A Connecticut appeals court holds that the state Medicaid agency’s decision to impose an ineligibility period on an applicant’s benefits must be reversed because the agency failed to make a final decision within 90 days of the applicant’s request for review, as required by law. Handel v. Commissioner of Social Services (Conn. App. Ct., No. AC 39372, July 17, 2018).
After Heather Handel’s father, Robert Wojciechowski, was admitted to a long-term care facility in August 2013, she assisted him with applying to Connecticut’s Department of Social Services for Medicaid benefits. Later, Ms. Handel was appointed as her father’s conservatrix and in that capacity she sought to liquidate his assets to bring them into compliance with Medicaid’s asset limits. By June 2014, all assets except two had been liquidated – an insurance plan and an IRA – and with the probate court’s permission, those were liquidated in early June 2014.
The agency granted Mr. Wojciechowski’s application for benefits beginning on June 1, 2014, but denied benefits for March, April and May of 2014, concluding that the IRA and insurance funds were available to him during that time. On September 17, 2014, Ms. Handel requested administrative review of the decision, asserting that the agency had erred in finding the IRA and insurance plan to be available assets. Ms. Handel filed one request for a continuance on October 16, 2014, and a review hearing was eventually held on November 10, 2014. The hearing officer’s decision upholding the benefit denial was issued on February 20, 2015.

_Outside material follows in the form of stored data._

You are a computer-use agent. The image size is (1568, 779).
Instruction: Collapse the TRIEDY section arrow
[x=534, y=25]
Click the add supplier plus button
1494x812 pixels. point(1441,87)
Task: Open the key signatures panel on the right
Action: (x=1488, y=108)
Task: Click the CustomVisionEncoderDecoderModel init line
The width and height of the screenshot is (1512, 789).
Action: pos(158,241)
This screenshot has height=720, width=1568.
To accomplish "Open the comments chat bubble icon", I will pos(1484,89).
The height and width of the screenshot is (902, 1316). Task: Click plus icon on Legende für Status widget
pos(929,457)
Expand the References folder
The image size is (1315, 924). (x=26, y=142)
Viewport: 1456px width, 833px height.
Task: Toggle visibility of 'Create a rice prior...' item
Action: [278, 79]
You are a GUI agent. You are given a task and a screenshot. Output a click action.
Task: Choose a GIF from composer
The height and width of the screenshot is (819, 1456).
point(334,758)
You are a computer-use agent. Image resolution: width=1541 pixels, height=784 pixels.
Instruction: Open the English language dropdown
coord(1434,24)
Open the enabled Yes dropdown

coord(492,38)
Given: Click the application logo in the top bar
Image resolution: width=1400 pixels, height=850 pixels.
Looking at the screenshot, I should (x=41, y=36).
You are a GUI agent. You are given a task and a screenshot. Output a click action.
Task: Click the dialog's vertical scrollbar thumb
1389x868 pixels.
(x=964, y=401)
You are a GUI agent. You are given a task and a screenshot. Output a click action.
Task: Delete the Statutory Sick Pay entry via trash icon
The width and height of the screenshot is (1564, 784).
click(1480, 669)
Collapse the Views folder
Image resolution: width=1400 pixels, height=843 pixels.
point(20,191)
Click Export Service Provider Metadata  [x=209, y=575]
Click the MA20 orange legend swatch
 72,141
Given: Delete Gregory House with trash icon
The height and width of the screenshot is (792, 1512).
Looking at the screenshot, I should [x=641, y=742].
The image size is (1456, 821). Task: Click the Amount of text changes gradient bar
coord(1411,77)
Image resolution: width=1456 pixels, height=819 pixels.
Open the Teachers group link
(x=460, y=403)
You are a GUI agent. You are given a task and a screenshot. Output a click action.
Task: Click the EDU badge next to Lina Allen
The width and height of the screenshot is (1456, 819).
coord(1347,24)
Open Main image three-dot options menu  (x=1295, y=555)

Ms. Handel appealed the decision to a state trial court, again asserting that the agency made a mistake in finding that the IRA and insurance plan were assets available to her father and also asserting that because the agency failed to make a final decision within 90 days of the request for a review of its decision, the denial of benefits was impermissible as a matter of law. The trial court affirmed the agency’s decision and Ms. Handel appealed.
The Appellate Court of Connecticut agrees with Ms. Handel and reverses the trial court’s decision, holding that Medicaid regulations require the agency’s final decision to be made within 90 days of the request for a review unless the delay is attributable to the applicant. Here, the agency’s final decision was entered on the 127th day after the request for the review to be rescheduled was made on October 16, 2014, and as such the decision was untimely and impermissibly rendered. The appellate court remands the case to the trial court with instructions to render judgment sustaining Ms. Handel’s appeal.